Exercise: Find every line in the listing that contains the word "Task" and copy each one in full. The match is case-sensitive.

Information provided:
▬▬▬
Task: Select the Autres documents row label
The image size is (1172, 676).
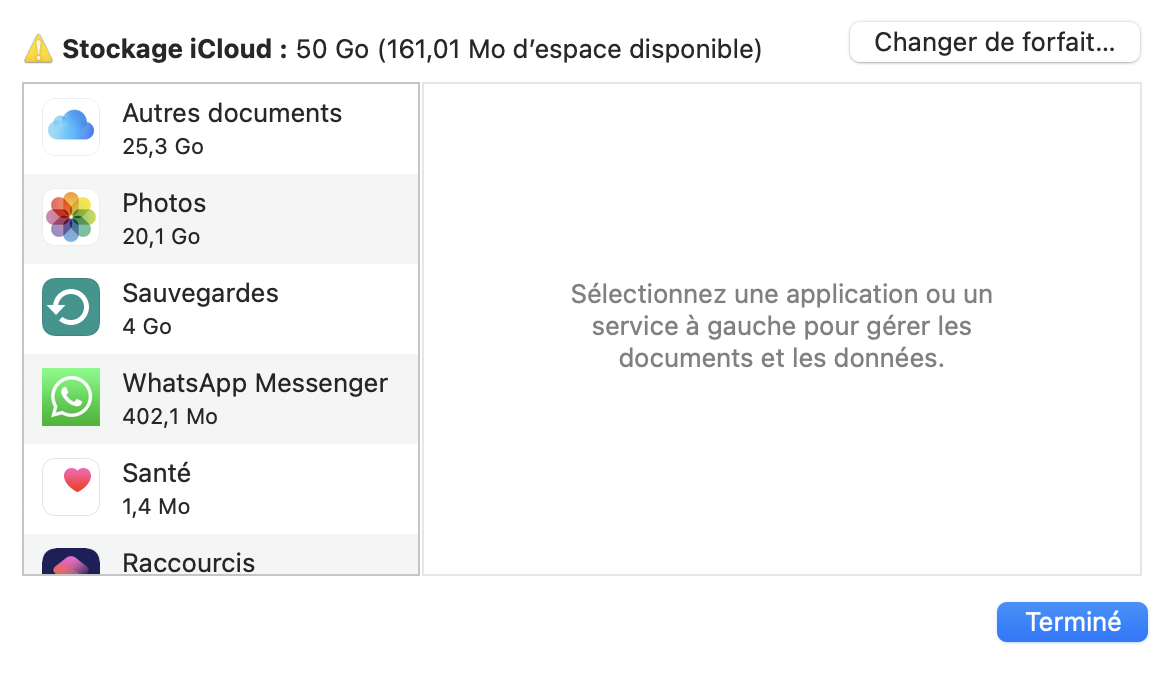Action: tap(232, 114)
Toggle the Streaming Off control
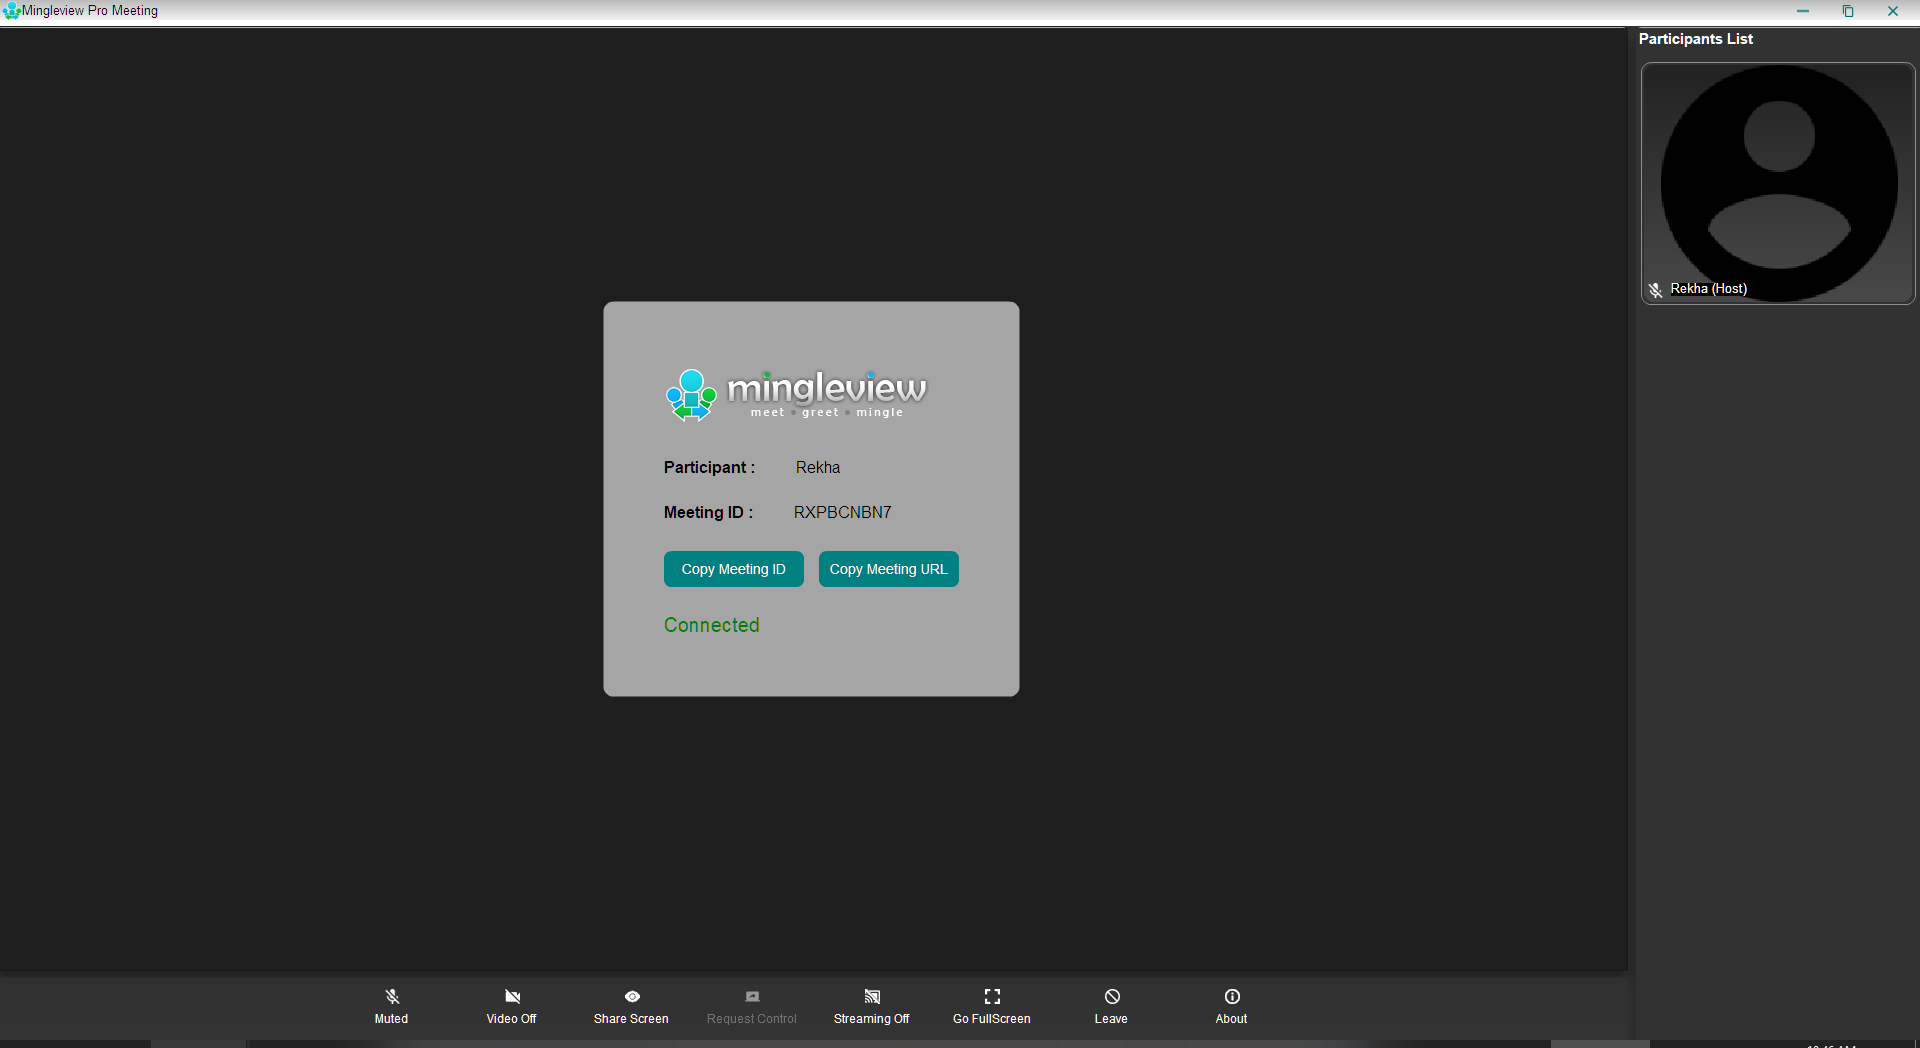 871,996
▬▬▬
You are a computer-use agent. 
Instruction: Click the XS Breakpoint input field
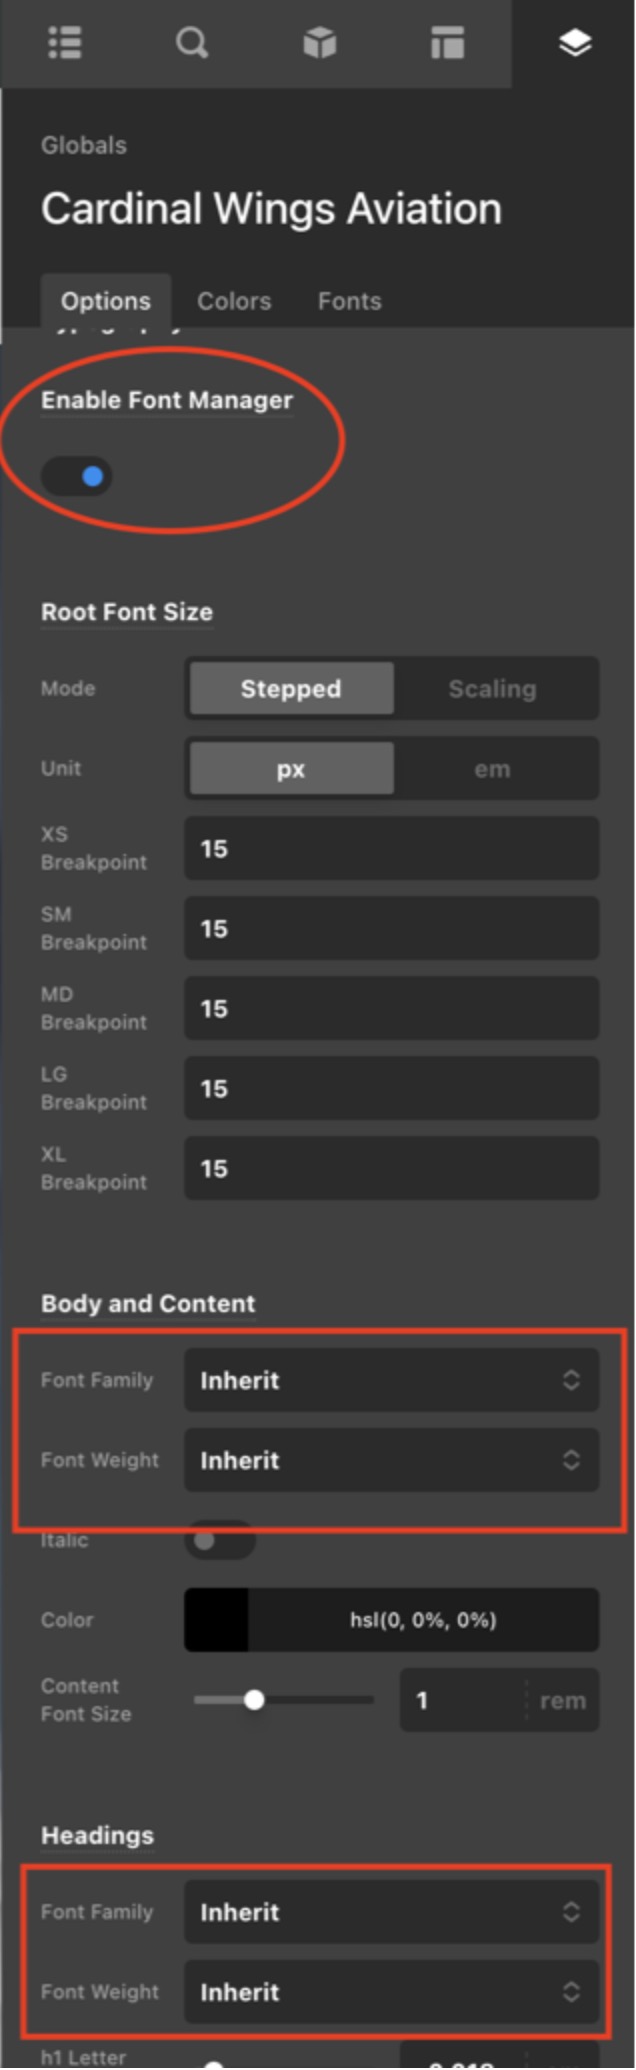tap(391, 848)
▬▬▬
The solution:
Task: Select the Autres documents row label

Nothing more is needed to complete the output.